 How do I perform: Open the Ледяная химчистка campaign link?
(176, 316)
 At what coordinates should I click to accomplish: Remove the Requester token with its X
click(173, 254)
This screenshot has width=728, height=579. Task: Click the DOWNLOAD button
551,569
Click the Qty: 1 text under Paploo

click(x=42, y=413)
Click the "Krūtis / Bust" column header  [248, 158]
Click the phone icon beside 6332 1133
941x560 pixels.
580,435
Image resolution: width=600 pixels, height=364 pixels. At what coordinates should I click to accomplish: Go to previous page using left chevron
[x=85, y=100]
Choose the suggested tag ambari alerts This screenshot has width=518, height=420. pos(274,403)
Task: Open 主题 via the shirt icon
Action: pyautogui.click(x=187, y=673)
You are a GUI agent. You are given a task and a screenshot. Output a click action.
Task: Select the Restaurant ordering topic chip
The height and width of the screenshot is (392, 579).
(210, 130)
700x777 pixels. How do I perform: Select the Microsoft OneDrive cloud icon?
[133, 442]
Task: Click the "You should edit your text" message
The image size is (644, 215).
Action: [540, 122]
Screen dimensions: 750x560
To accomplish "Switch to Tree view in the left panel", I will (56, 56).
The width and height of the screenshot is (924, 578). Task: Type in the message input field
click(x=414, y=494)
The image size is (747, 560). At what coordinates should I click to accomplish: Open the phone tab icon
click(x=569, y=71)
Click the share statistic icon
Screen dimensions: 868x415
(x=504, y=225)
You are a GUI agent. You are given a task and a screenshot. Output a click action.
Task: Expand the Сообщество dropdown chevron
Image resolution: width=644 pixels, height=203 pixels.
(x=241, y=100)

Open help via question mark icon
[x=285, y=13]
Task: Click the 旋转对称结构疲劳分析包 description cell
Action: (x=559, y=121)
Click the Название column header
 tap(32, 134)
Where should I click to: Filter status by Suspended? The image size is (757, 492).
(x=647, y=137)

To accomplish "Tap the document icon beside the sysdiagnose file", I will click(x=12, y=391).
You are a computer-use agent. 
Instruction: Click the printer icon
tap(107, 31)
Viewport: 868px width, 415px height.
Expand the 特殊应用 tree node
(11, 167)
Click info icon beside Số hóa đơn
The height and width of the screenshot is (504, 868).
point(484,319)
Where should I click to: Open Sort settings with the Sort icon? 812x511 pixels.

^^^^^^^^

## TASK STATEMENT
Word for word, give back the data shown above.

## RESPONSE
 How do I perform: Open the Ледяная химчистка campaign link?
(176, 316)
 At what coordinates should I click to accomplish: Remove the Requester token with its X
click(173, 254)
This screenshot has width=728, height=579. Task: Click the DOWNLOAD button
551,569
Click the Qty: 1 text under Paploo

click(x=42, y=413)
Click the "Krūtis / Bust" column header  [248, 158]
Click the phone icon beside 6332 1133
941x560 pixels.
580,435
Image resolution: width=600 pixels, height=364 pixels. At what coordinates should I click to accomplish: Go to previous page using left chevron
[x=85, y=100]
Choose the suggested tag ambari alerts This screenshot has width=518, height=420. pos(274,403)
Task: Open 主题 via the shirt icon
Action: pyautogui.click(x=187, y=673)
You are a GUI agent. You are given a task and a screenshot. Output a click action.
Task: Select the Restaurant ordering topic chip
The height and width of the screenshot is (392, 579).
(210, 130)
700x777 pixels. How do I perform: Select the Microsoft OneDrive cloud icon?
[133, 442]
Task: Click the "You should edit your text" message
The image size is (644, 215).
Action: [540, 122]
Screen dimensions: 750x560
To accomplish "Switch to Tree view in the left panel", I will (56, 56).
The width and height of the screenshot is (924, 578). Task: Type in the message input field
click(x=414, y=494)
The image size is (747, 560). At what coordinates should I click to accomplish: Open the phone tab icon
click(x=569, y=71)
Click the share statistic icon
Screen dimensions: 868x415
(x=504, y=225)
You are a GUI agent. You are given a task and a screenshot. Output a click action.
Task: Expand the Сообщество dropdown chevron
Image resolution: width=644 pixels, height=203 pixels.
(x=241, y=100)

Open help via question mark icon
[x=285, y=13]
Task: Click the 旋转对称结构疲劳分析包 description cell
Action: (x=559, y=121)
Click the Название column header
 tap(32, 134)
Where should I click to: Filter status by Suspended? The image size is (757, 492).
(x=647, y=137)

To accomplish "Tap the document icon beside the sysdiagnose file", I will click(x=12, y=391).
You are a computer-use agent. 
Instruction: Click the printer icon
tap(107, 31)
Viewport: 868px width, 415px height.
Expand the 特殊应用 tree node
(11, 167)
Click info icon beside Số hóa đơn
The height and width of the screenshot is (504, 868).
point(484,319)
Where should I click to: Open Sort settings with the Sort icon? 812x511 pixels.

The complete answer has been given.